(Compiti da svolgere)
**1)** Ricopia dal testo sulla crescita il brano che va da "Sì, potrebbe essere" fino a "vista dell’efficacia. Funzionerà.", compreso.
**2)** Elenca tutti i mezzi che, secondo il testo sulla crescita, servono a fermare o bloccare la crescita.

(Blocco di testo)
* * * * *
Sì, potrebbe essere utile, ma non risolverà affatto il problema.

Ma allora che cosa risolverà il problema ?

Niente. La maggior parte dei problemi non li risolviamo. Non abbiamo risolto il problema delle guerre nè quello della demografia. Per contro, il problema si risolverà da solo perché non è possibile avere una crescita infinita su un pianeta finito. La crecita è dunque destinata a fermarsi. Le crisi e le catastrofi sono dei mezzi della natura per fermare la crescita. Avremmo potuto fermarla prima, non l’abbiamo fatto e allora la natura se ne occupa. Il mutamento climatico è un buon modo per bloccare la crescita. La rarità delle risorse è un altro buon mezzo. La penuria di cibo pure. Quando dico «buono» non intendo eticamente o moralmente ma dal punto di vista dell’efficacia. Funzionerà.
* * * * *
(Dati forniti)
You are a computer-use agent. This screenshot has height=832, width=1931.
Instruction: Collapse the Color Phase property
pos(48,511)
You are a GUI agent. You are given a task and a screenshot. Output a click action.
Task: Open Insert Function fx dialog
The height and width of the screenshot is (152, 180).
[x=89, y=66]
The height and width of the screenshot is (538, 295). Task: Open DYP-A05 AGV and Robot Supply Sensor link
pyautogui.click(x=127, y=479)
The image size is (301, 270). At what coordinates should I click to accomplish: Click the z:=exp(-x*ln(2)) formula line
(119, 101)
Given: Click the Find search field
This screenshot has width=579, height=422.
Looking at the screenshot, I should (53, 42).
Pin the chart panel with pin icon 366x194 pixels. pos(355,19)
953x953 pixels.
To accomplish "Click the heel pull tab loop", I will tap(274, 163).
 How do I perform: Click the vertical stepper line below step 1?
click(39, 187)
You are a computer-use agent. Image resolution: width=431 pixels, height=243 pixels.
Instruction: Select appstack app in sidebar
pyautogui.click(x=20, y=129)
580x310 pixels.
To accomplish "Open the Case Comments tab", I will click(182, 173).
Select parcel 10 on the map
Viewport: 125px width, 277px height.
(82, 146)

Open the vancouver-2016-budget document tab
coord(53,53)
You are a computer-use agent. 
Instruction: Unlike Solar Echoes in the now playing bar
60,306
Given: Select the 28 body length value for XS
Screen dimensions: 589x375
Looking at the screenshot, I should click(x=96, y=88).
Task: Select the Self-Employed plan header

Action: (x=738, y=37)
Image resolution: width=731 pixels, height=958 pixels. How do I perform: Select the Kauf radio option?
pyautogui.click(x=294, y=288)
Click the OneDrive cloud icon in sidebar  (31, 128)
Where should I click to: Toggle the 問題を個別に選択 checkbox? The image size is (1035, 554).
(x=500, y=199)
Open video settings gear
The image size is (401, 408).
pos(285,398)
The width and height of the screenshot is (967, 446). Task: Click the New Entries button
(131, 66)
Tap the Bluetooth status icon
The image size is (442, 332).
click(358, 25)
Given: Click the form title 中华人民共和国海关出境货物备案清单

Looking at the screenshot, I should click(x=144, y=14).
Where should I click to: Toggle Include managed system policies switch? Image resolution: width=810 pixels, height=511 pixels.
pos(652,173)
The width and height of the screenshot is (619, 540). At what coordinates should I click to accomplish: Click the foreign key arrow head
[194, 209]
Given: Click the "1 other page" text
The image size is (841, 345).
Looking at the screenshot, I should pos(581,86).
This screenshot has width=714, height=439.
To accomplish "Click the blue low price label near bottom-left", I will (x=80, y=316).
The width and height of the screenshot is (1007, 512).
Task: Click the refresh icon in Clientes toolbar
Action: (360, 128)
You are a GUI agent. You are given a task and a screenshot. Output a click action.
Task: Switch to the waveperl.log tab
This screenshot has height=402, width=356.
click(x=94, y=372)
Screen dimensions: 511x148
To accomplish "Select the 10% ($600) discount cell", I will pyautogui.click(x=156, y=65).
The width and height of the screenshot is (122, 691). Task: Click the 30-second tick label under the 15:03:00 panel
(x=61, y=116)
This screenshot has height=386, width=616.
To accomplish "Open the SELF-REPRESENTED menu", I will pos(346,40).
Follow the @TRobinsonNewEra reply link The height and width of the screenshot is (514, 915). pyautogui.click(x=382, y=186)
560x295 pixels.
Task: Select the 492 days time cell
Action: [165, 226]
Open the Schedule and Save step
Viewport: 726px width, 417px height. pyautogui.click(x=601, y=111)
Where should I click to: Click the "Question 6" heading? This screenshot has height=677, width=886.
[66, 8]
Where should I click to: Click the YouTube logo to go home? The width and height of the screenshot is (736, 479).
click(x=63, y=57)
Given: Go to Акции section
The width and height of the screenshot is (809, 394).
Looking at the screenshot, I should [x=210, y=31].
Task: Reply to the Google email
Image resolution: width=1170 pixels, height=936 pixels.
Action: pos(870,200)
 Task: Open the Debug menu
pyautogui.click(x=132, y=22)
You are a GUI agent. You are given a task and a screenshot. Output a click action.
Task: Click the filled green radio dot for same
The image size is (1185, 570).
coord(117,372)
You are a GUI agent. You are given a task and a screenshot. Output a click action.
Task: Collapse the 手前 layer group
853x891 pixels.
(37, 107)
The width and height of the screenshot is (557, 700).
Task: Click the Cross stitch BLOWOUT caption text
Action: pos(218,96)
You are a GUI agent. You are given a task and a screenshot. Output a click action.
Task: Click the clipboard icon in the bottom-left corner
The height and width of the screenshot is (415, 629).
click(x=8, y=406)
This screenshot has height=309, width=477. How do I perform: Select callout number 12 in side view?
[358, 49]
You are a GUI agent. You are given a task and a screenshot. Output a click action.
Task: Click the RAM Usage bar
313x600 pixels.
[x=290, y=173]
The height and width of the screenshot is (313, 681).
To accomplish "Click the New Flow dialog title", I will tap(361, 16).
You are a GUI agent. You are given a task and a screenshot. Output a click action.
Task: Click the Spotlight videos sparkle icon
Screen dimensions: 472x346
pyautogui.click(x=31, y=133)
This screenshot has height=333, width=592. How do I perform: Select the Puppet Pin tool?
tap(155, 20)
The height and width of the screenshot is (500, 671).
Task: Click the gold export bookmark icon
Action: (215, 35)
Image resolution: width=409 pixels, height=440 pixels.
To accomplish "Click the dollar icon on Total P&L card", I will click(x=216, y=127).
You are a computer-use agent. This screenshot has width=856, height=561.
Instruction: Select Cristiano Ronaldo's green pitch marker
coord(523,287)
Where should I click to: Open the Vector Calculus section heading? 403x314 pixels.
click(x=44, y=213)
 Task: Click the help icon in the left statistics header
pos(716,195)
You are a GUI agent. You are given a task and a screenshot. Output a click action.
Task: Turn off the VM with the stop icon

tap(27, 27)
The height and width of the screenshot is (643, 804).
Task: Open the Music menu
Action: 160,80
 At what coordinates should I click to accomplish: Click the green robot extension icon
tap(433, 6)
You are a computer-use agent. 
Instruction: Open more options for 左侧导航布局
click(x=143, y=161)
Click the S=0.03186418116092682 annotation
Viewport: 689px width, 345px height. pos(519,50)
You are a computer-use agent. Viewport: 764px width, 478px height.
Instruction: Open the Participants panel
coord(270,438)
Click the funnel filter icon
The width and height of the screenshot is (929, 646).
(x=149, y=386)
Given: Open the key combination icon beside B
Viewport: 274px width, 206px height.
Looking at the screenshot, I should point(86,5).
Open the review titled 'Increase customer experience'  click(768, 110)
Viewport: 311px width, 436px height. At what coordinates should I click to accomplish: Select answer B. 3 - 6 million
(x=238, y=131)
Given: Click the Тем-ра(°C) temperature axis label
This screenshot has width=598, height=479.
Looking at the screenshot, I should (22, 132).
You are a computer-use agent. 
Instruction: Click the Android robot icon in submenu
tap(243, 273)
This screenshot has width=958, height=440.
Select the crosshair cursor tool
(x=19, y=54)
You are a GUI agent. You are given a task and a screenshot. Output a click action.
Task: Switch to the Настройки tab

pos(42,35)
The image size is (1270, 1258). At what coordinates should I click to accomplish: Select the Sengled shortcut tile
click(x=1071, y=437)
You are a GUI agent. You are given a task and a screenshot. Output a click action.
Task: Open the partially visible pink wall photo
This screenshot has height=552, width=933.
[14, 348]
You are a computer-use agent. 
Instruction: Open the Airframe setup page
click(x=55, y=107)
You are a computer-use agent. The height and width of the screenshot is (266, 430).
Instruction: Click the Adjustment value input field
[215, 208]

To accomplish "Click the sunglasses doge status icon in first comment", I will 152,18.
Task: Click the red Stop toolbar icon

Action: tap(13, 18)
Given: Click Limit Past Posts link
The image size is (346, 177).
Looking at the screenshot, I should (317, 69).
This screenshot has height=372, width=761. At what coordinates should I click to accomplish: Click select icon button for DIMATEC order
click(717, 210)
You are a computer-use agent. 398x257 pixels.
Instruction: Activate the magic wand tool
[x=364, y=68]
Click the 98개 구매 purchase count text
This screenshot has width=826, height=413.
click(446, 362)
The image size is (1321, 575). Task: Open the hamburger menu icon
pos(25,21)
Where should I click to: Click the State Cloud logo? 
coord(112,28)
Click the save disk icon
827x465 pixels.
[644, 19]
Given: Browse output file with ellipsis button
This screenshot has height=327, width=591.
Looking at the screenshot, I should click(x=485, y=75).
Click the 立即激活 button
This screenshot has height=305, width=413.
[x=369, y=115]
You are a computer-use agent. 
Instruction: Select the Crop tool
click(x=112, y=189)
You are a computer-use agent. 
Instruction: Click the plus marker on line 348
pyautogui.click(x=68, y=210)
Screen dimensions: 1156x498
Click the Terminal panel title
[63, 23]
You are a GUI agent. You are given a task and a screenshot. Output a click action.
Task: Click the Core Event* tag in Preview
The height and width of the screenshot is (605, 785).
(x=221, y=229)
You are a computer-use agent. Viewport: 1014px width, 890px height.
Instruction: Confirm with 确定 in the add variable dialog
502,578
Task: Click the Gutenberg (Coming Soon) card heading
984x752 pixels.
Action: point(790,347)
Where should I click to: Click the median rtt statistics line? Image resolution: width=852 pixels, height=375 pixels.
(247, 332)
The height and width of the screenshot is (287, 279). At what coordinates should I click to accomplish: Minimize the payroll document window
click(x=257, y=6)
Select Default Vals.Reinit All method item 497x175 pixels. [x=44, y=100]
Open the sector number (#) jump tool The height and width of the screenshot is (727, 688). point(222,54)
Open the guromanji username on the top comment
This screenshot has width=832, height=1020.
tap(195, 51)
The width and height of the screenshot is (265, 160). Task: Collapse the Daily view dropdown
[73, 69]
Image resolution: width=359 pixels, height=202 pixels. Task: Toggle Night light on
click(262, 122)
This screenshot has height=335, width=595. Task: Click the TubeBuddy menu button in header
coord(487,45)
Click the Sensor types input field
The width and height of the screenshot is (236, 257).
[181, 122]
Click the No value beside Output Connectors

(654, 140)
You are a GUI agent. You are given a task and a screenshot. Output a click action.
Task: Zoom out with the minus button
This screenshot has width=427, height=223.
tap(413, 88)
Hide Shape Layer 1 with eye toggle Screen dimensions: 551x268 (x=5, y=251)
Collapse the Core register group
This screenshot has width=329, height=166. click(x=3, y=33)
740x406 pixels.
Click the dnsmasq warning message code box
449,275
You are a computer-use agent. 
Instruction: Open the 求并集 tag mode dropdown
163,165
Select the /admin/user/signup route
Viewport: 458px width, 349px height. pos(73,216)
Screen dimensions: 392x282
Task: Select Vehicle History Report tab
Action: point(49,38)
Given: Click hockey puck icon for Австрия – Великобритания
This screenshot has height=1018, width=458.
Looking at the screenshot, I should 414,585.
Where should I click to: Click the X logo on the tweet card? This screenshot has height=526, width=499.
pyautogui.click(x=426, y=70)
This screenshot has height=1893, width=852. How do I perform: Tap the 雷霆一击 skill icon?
* * * * *
(Risultati)
**1)**
Sì, potrebbe essere utile, ma non risolverà affatto il problema.

Ma allora che cosa risolverà il problema ?

Niente. La maggior parte dei problemi non li risolviamo. Non abbiamo risolto il problema delle guerre nè quello della demografia. Per contro, il problema si risolverà da solo perché non è possibile avere una crescita infinita su un pianeta finito. La crecita è dunque destinata a fermarsi. Le crisi e le catastrofi sono dei mezzi della natura per fermare la crescita. Avremmo potuto fermarla prima, non l’abbiamo fatto e allora la natura se ne occupa. Il mutamento climatico è un buon modo per bloccare la crescita. La rarità delle risorse è un altro buon mezzo. La penuria di cibo pure. Quando dico «buono» non intendo eticamente o moralmente ma dal punto di vista dell’efficacia. Funzionerà.

**2)**
- le crisi
- le catastrofi
- il mutamento climatico
- la rarità delle risorse
- la penuria di cibo